Portfolio Modelling: Man vs Machine : An empirical study of machine learning efficiency and variable selection in portfolio modelling on the Oslo Stock Exchange
Master thesis
Permanent lenke
https://hdl.handle.net/11250/3012638Utgivelsesdato
2022Metadata
Vis full innførselSamlinger
- Master Thesis [4379]
Sammendrag
We investigated and compared the performance of machine learning methods in the context
of empirical asset pricing. We used seven different algorithms and 83 firm characteristics,
comparing the models’ monthly predictive accuracy and variable importance on Norwegian
stock and accounting data. Additionally, we investigated the models’ ability to generate
excess returns in monthly-rebalanced, long-short and long-only portfolios.

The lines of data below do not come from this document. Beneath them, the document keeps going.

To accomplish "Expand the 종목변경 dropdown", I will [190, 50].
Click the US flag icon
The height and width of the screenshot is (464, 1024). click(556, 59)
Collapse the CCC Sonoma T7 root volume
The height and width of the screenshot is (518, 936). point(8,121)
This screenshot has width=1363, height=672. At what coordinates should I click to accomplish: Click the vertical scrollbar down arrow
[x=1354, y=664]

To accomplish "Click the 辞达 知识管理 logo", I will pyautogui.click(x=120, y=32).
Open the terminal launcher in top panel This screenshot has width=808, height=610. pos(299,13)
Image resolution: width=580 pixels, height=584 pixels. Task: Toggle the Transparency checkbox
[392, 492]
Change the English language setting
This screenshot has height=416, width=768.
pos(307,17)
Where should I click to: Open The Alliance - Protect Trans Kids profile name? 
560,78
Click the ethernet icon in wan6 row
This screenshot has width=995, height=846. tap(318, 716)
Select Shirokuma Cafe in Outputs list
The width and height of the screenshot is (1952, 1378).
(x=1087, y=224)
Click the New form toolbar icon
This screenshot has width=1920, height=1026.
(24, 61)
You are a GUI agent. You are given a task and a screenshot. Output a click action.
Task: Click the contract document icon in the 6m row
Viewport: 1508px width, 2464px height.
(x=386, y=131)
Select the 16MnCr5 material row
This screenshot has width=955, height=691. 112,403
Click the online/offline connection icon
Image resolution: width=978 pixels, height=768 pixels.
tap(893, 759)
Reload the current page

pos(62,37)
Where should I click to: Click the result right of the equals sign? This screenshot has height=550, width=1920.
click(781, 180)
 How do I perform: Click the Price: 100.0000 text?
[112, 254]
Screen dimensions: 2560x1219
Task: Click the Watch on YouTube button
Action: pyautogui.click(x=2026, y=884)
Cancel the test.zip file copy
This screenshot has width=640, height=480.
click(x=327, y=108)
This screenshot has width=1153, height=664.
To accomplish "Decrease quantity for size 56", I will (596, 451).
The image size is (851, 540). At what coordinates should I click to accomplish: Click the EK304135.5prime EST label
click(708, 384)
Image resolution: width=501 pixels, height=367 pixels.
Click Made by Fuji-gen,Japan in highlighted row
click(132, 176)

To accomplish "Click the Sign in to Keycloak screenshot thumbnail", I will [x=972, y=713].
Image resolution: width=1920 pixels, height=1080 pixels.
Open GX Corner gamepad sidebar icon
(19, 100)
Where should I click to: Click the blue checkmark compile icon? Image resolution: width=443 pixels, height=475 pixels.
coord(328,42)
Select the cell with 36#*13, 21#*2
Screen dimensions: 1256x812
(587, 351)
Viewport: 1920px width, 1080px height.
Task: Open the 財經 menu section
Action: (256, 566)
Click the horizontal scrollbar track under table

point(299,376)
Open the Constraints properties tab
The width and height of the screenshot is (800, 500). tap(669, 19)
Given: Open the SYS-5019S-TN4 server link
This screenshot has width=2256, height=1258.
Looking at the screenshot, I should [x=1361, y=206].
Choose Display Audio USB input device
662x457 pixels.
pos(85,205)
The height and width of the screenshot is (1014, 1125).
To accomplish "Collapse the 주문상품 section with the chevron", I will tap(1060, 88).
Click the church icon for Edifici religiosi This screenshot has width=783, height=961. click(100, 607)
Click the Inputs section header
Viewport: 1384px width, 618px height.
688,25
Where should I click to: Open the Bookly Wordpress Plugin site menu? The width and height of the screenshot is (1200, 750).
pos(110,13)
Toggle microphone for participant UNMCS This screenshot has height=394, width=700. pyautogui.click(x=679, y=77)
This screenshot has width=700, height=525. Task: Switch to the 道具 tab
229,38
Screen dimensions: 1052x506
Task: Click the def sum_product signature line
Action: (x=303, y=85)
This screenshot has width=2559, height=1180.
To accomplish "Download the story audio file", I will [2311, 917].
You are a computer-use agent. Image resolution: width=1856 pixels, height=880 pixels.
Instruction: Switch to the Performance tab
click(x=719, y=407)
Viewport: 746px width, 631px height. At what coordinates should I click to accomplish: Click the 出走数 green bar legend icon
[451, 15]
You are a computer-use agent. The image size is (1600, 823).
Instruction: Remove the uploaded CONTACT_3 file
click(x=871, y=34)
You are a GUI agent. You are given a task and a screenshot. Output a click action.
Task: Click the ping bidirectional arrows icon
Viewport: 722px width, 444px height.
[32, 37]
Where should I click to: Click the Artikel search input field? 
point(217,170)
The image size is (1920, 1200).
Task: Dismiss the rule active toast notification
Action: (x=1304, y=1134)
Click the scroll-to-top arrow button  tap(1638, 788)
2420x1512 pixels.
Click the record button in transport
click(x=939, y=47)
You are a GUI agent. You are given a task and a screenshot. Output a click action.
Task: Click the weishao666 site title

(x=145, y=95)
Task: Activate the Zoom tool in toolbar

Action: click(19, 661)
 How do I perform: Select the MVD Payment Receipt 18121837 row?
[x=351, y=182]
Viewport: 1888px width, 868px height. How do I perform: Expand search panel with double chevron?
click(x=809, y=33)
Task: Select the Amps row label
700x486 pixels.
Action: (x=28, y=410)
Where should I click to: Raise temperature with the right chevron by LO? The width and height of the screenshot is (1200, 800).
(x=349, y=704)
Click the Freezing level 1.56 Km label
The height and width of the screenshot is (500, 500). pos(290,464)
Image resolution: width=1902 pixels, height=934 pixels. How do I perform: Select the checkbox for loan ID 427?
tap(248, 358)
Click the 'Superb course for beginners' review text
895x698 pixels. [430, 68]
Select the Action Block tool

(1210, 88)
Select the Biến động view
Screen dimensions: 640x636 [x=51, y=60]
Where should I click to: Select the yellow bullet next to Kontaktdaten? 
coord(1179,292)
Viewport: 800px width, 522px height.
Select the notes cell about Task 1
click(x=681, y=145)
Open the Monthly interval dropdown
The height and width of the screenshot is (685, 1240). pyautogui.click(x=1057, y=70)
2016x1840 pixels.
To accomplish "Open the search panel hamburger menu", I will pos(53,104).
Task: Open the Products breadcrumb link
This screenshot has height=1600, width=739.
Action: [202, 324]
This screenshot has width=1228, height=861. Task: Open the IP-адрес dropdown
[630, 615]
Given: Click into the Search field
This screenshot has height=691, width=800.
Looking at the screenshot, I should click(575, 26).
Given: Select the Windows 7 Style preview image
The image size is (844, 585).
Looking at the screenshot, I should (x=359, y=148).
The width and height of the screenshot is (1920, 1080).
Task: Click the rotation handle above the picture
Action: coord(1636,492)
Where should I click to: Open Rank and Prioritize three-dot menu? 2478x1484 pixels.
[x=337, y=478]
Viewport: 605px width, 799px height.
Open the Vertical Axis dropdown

We found that the XGBoost algorithm has the highest prediction accuracy of 53.16%,
and that it more heavily weights momentum variables. Furthermore, we found excess
risk-adjusted returns when constructing portfolios free of market frictions. A long-only
portfolio with predictions from the XGBoost model outperformed the index, on average,
by around 0.5% each month in the out-of-sample period. When accounting for market
frictions an institutional investor might encounter, the returns are diminished to the point
of significantly underperforming. When presenting a strategy that a retail investor could
implement, we found excess returns. The XGBoost model’s net returns outperformed the
index by 0.16% and 0.67% over the period, after excluding the largest 25% and 50% firms,
respectively. Upon investigating the explanation for this possible market inefficiency, we
found that the returns are largely driven by highly illiquid stocks. We suggest that these
returns likely are unattainable because of the high degree of illiquidity, and therefore
could be impossible to arbitrage away in the way we would expect the market to do when
it discovers an inefficiency. We call this phenomenon "rainbow-returns", as they are likely
only observable and unattainable.
Our findings support the efficient market hypothesis, in that one cannot beat the market
using public available information, and adds to existing literature in the emerging field of
empirical asset pricing through machine learning.